In God’s eyes, the killers were part of His family, deserving of love and forgiveness. I knew that I couldn’t ask God to love me if I were unwilling to love His children. At that moment, I prayed for the killers, for their sins to be forgiven….
I held on to my father’s rosary and asked God to help me, and again I heard His voice: Forgive them; they know not what they do.
I took a crucial step toward forgiving the killers that day. My anger was draining from me—I’d opened my heart to God, and He’d touched it with His infinite love. For the first time, I pitied the killers. I asked God to forgive their sins and turn their souls toward His beautiful light.

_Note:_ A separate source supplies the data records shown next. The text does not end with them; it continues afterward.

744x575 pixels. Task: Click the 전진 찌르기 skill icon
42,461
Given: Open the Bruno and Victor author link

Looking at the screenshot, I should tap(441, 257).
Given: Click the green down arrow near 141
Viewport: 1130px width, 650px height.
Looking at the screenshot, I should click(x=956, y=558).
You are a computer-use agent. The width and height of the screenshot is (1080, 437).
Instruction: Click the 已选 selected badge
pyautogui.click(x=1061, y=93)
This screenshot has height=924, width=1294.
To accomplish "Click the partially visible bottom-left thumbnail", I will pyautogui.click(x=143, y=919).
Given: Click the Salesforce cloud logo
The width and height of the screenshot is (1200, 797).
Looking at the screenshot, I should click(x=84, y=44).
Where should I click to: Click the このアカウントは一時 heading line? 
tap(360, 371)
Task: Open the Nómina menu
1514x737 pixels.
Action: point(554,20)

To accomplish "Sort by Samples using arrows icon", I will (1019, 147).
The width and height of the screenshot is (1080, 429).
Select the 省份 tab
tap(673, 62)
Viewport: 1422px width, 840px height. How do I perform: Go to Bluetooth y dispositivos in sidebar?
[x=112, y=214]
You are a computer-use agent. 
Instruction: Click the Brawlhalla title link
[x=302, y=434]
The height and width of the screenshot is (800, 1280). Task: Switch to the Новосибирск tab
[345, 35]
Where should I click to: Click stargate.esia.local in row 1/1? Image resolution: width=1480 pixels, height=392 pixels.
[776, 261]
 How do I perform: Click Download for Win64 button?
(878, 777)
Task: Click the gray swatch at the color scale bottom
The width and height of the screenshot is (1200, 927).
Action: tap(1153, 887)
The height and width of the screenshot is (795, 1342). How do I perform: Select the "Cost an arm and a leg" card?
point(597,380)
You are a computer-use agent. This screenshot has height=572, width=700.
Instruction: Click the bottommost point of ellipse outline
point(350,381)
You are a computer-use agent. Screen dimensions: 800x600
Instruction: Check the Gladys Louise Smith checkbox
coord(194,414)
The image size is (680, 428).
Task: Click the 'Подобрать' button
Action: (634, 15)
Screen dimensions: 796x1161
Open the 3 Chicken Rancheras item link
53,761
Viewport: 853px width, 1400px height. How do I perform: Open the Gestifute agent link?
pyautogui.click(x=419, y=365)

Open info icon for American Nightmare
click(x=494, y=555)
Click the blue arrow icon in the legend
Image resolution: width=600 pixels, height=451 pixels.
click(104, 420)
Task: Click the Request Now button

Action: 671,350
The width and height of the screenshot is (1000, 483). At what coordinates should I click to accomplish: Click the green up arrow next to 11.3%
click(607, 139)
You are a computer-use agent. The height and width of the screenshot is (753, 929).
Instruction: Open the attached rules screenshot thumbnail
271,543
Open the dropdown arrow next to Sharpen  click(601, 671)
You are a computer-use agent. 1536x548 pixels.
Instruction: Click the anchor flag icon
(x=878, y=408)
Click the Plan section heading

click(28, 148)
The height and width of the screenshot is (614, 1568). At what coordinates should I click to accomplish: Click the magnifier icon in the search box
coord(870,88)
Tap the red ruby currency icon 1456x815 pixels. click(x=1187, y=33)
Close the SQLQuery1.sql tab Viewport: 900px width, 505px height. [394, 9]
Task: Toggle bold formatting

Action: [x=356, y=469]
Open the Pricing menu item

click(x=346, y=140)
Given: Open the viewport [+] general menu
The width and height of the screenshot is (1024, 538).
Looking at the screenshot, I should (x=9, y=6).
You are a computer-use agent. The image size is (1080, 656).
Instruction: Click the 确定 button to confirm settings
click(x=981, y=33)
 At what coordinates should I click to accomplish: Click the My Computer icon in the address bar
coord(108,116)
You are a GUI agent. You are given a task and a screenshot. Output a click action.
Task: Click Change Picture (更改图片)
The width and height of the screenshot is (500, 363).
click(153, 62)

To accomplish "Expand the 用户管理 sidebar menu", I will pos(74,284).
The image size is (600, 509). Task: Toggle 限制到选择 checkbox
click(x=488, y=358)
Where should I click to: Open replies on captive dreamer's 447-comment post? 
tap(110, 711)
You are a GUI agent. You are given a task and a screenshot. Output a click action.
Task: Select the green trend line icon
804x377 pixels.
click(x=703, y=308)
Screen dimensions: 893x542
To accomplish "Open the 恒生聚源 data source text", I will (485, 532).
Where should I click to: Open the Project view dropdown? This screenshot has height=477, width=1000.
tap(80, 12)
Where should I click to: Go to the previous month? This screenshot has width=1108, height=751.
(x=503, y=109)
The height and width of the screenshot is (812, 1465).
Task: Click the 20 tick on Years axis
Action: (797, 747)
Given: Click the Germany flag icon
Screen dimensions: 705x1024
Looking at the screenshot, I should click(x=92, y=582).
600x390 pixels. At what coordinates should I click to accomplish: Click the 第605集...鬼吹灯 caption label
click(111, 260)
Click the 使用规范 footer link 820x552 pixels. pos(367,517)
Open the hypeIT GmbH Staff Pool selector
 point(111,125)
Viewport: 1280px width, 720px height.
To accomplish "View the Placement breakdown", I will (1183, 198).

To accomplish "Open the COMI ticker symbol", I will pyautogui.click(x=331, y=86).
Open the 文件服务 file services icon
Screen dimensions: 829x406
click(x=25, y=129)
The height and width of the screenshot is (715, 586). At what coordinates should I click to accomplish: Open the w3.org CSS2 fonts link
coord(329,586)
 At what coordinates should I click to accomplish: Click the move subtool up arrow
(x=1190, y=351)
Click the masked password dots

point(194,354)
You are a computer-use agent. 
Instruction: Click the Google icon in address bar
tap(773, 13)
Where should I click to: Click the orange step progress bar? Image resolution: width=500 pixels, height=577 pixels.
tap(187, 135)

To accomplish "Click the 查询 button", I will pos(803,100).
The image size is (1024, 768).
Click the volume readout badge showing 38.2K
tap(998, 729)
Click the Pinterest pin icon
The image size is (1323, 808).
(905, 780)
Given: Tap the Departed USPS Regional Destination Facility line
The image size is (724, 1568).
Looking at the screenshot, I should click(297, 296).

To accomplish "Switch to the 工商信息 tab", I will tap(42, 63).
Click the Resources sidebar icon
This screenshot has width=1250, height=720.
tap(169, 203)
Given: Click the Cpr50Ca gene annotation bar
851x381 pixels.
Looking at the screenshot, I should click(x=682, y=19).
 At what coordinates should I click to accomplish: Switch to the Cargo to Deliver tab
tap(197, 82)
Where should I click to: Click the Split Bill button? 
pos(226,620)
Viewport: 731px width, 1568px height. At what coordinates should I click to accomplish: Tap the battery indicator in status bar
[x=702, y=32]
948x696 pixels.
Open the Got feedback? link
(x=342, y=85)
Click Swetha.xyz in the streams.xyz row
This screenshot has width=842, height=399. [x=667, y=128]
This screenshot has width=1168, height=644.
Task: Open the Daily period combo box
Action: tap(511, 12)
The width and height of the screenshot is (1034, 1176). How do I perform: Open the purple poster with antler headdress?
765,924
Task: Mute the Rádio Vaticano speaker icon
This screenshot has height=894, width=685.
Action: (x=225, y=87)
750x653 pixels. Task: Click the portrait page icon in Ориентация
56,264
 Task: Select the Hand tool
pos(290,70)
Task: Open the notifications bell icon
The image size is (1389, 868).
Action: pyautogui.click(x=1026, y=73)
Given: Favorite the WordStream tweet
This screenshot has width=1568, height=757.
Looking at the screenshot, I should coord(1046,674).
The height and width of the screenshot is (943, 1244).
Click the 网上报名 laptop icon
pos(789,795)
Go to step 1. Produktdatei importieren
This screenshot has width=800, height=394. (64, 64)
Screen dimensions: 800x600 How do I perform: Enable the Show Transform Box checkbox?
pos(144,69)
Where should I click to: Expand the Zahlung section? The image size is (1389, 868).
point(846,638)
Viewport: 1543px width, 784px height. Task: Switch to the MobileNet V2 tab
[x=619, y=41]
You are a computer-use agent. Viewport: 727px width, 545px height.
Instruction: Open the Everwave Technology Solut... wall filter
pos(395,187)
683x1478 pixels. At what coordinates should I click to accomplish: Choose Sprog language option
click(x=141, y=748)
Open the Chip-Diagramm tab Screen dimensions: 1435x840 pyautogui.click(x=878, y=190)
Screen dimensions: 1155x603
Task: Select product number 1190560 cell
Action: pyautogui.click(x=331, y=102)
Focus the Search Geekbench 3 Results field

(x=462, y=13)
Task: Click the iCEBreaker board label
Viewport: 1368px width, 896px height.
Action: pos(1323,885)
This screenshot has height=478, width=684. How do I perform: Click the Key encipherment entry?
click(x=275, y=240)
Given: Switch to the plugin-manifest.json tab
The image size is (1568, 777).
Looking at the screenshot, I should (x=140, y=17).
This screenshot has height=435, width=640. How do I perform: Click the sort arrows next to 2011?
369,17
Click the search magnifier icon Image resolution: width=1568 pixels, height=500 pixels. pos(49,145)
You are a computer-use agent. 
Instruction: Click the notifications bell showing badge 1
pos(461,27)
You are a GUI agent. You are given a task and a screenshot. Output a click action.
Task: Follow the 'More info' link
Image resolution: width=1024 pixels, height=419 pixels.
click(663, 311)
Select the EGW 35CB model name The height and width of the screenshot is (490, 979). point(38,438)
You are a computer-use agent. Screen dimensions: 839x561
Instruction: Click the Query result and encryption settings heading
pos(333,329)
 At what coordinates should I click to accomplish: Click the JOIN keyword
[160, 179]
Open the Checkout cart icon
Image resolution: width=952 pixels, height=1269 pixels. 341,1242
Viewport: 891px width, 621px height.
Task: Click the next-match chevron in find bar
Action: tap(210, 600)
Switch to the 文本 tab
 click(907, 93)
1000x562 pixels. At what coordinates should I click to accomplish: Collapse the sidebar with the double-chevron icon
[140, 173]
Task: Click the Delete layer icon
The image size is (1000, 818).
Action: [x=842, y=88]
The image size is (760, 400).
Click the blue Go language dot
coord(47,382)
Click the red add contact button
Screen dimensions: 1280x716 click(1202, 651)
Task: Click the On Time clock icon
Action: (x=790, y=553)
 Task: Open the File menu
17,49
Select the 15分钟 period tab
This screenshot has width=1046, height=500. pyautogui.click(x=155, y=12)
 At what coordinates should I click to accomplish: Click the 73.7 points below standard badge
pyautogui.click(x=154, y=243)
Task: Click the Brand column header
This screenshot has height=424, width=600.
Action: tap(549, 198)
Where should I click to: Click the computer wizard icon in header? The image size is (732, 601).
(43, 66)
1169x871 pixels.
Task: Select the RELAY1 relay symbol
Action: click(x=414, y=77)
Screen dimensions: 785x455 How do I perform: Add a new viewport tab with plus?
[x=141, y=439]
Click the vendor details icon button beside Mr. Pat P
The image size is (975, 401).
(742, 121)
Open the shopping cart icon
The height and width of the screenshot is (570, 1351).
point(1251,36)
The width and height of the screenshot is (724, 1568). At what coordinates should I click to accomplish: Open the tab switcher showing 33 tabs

That night I prayed with a pure conscience and a clean heart. For the first time since I entered the bathroom, I slept in peace.
As this passage indicates, this moment was one step in a forgiveness process that took time. Another major step in that process came after Ilibagiza and the other women left the bathroom. When the genocide was over, she visited her home village to give her family a proper burial and find closure. Seeing the remains of her home and the decomposed body of one of her beloved brothers brought back her feelings of anger and hatred. The struggle in her soul began anew. But one night, she had a dream in which she saw her family safe and sound. Her brother (the same brother whose body she had seen earlier) said to her, “You must love, and you must forgive those who have trespassed against us.” She says that from that moment on, though she still grieved the loss of her family, she never again agonized over their suffering.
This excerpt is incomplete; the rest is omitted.